* Task brief:
Every line of the following records that includes "School" should be copied.

* Dataset entries:
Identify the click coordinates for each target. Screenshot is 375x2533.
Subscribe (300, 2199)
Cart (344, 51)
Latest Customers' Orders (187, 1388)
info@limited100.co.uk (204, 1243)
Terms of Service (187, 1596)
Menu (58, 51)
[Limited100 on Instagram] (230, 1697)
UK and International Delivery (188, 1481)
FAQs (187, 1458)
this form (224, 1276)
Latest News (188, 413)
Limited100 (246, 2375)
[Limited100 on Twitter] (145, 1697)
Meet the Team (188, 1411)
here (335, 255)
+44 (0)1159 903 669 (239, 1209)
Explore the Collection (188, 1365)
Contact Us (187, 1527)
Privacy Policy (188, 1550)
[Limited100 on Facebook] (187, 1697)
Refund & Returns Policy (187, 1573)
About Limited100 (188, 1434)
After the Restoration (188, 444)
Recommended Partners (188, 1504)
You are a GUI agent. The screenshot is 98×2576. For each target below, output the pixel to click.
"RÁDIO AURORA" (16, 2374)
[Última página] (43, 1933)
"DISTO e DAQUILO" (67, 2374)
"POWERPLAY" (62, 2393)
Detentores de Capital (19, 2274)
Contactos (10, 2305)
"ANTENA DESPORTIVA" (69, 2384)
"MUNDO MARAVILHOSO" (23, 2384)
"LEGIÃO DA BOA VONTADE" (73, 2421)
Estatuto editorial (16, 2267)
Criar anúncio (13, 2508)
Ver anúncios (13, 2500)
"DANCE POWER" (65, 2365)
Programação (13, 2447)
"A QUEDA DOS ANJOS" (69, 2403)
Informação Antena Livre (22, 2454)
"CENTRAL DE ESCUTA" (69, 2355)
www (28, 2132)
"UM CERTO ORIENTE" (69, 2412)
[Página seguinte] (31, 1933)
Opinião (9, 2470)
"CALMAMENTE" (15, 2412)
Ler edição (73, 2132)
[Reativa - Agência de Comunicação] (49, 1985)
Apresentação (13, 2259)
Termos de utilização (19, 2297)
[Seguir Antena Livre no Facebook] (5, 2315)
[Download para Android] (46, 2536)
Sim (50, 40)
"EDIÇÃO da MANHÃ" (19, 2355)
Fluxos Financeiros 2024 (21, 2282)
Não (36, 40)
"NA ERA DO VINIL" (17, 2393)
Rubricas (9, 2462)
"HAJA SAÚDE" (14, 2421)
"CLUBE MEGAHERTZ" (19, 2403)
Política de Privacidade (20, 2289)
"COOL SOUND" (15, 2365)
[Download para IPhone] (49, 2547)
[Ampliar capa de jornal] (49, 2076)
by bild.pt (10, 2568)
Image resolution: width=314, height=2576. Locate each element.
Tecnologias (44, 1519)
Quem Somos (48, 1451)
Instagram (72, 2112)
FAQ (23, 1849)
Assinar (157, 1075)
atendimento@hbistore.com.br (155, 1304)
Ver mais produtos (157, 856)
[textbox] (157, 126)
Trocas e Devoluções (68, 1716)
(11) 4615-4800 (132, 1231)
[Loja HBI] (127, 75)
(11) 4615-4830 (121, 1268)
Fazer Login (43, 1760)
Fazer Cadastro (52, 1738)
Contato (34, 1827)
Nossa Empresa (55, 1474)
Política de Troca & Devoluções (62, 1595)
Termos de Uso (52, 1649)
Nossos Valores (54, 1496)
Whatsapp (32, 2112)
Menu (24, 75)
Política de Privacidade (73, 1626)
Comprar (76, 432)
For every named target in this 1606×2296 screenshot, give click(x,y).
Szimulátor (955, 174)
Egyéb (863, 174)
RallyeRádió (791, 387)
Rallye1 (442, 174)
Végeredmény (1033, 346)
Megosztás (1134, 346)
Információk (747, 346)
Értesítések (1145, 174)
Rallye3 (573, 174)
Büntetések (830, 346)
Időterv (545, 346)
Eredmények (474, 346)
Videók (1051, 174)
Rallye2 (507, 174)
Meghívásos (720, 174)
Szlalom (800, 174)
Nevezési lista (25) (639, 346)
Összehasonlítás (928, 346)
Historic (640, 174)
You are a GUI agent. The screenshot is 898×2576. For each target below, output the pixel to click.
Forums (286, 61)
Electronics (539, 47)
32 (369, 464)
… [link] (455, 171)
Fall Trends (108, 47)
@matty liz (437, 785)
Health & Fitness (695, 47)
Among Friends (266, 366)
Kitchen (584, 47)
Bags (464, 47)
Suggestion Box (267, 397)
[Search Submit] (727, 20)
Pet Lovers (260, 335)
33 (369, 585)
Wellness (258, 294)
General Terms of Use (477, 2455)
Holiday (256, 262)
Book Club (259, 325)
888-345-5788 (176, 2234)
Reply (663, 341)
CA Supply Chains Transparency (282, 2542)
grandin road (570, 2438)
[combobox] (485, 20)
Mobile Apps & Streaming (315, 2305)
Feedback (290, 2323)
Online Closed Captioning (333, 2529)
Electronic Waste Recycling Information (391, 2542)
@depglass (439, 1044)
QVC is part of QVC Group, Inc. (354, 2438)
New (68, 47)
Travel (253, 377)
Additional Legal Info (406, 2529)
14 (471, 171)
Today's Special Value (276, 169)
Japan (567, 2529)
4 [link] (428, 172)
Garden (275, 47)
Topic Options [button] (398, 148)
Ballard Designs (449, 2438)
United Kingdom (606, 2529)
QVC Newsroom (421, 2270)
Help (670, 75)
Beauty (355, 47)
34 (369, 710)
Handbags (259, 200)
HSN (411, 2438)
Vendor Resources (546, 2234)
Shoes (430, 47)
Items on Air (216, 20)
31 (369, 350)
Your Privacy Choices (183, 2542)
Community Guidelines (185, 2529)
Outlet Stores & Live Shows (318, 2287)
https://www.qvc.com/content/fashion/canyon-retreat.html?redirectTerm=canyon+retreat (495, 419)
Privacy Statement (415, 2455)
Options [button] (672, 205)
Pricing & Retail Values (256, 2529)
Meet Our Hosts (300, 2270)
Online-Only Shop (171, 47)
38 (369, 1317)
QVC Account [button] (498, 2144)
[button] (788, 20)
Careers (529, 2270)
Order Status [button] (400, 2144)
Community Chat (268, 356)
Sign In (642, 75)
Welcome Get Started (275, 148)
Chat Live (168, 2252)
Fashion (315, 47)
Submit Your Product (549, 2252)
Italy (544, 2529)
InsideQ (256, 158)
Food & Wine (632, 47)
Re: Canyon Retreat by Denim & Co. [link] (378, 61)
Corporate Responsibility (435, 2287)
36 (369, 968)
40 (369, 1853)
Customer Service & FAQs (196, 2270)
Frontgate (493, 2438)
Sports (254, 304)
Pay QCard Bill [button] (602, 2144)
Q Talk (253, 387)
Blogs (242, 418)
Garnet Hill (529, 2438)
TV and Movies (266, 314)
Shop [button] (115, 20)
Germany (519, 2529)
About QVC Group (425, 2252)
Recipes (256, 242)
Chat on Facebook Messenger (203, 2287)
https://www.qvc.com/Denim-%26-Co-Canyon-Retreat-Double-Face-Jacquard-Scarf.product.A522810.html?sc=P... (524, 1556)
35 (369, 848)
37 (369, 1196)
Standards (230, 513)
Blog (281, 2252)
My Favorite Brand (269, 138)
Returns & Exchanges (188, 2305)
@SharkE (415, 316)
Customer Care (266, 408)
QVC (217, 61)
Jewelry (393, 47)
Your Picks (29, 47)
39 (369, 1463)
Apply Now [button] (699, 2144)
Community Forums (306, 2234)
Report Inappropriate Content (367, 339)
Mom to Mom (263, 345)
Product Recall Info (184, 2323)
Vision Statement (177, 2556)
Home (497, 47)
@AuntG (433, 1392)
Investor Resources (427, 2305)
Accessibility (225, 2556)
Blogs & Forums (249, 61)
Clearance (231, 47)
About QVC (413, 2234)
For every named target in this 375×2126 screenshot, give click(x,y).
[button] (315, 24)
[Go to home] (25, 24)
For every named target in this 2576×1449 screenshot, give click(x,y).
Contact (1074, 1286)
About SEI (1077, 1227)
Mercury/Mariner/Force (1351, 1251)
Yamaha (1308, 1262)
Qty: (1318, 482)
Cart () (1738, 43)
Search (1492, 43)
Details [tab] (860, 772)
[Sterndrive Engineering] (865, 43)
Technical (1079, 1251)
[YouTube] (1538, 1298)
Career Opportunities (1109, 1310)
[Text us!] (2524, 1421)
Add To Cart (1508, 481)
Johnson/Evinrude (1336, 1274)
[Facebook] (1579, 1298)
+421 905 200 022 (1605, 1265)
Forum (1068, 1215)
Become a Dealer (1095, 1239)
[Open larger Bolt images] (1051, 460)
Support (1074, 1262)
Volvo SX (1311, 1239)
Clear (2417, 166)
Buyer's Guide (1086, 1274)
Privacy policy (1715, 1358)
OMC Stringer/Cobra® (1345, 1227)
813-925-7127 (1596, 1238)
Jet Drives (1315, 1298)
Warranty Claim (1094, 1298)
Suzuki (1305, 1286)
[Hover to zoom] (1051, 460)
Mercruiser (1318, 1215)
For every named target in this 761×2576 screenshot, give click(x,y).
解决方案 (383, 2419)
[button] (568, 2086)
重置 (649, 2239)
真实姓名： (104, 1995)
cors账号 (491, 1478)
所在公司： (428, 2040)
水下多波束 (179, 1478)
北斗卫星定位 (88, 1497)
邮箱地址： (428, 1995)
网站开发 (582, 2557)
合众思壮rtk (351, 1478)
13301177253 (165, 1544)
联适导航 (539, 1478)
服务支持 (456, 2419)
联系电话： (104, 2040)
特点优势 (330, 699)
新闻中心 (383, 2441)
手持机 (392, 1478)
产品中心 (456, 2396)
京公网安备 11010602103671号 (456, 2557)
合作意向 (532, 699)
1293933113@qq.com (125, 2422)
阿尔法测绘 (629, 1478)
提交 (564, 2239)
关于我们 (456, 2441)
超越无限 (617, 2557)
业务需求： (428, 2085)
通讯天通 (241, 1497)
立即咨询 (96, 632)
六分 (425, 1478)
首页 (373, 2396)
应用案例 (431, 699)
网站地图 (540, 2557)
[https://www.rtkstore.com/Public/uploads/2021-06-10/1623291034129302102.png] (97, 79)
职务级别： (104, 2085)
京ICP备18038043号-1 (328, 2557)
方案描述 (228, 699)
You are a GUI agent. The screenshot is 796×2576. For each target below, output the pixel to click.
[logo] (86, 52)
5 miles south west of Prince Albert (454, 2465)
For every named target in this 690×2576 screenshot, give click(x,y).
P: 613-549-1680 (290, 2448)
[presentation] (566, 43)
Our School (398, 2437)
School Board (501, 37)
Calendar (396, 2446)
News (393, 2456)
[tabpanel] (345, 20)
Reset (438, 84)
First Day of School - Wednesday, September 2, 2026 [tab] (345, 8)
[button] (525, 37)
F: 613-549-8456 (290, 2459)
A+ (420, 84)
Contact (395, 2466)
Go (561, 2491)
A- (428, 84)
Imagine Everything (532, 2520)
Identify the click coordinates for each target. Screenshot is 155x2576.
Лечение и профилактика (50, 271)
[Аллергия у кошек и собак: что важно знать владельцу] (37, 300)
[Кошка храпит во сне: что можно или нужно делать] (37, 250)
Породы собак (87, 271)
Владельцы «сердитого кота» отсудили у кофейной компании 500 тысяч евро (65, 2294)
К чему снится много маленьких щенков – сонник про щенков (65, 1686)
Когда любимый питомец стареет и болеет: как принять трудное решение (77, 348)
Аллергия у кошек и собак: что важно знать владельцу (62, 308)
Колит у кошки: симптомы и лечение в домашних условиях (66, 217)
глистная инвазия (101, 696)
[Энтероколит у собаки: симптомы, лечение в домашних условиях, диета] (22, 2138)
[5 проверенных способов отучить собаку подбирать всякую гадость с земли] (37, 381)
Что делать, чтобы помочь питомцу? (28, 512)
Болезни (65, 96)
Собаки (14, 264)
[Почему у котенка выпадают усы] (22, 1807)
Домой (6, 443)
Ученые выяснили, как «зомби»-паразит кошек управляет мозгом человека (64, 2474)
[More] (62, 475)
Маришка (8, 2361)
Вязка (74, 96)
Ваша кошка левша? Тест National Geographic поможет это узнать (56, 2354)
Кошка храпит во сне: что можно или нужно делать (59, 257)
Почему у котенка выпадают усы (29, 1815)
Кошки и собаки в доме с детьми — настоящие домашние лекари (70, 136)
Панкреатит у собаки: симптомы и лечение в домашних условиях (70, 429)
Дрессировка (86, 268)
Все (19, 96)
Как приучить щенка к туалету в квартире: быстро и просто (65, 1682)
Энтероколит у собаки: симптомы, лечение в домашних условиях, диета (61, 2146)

* Solution to this exercise:
Our School (398, 2437)
School Board (501, 37)
First Day of School - Wednesday, September 2, 2026 [tab] (345, 8)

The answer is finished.